Greece is sliding down a slippery slope. The country, which teetered on the brink of bankruptcy before in 2010 before European bankers bailed them out, is now on shaky economic ground again. Five years ago, the banks required the Greeks to take “austerity” measures, namely inflicting government spending cuts.
When the country joined the Euro in 2001, it eliminated the ability for the country to adjust its currency.
It has 11 million people and an economy about the size of Connecticut’s, as Katie Couric reported for Yahoo Finance.

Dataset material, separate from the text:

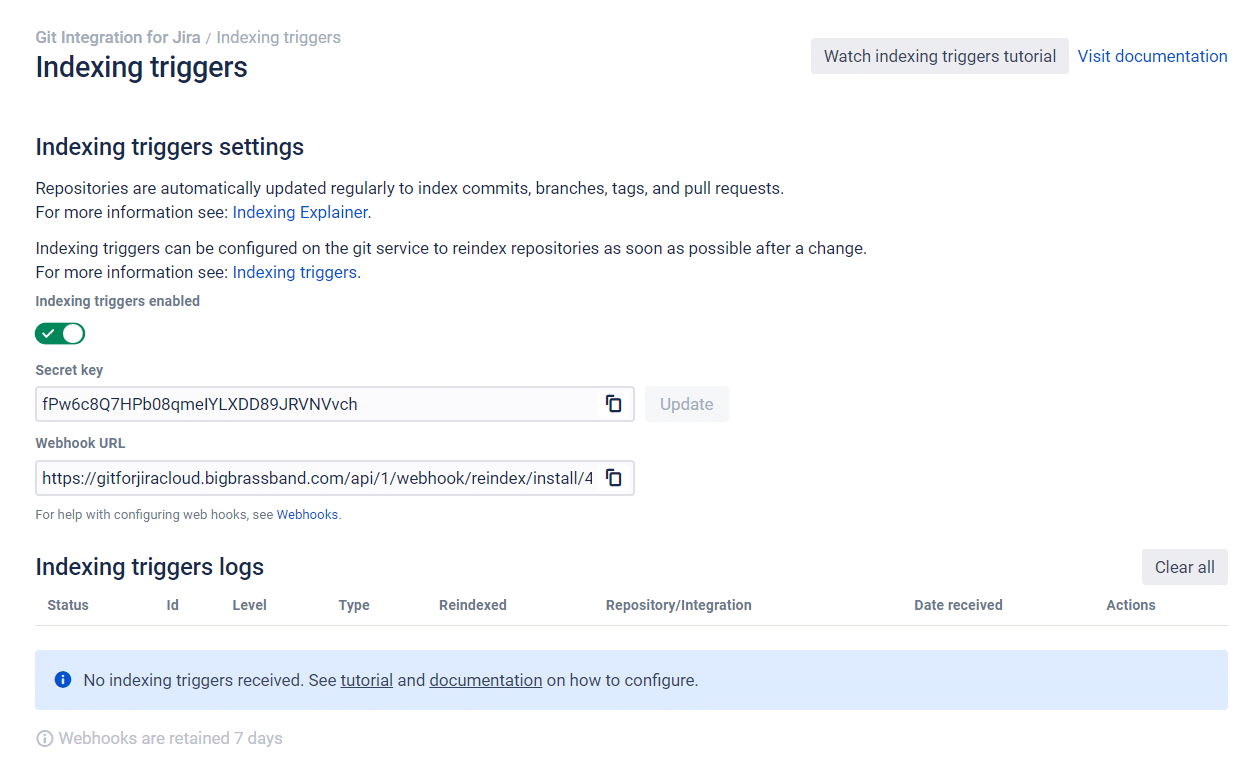Click the info icon in the blue banner
The height and width of the screenshot is (774, 1254).
[63, 680]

The Greek government has reversed its opposition of a new round of austerity measures that include sales tax hikes and cuts in state spending for pensions. By doing so, Athens conceded to demands of its European creditors in return for a $59 billion bailout package. This helps avoid a collapse of the economy in Greece and should stabilize market volatility across the globe. The problem is that the estimated amount required to bail out the Greeks has risen to $96 billion, and the figure may be hard for the European bankers to swallow.
Avoiding a meltdown of the Greek economy is important in the long run for small business owners in the U.S., despite the fact that Greece is half a world away. The 21st century economy is interconnected as never before. Thus, when markets are shaky, lenders become increasingly more risk averse, which in turn, makes it more difficult for entrepreneurs to secure the capital they need for growth.
Greece is not the only country with economic woes; Italy, Portugal and Ireland.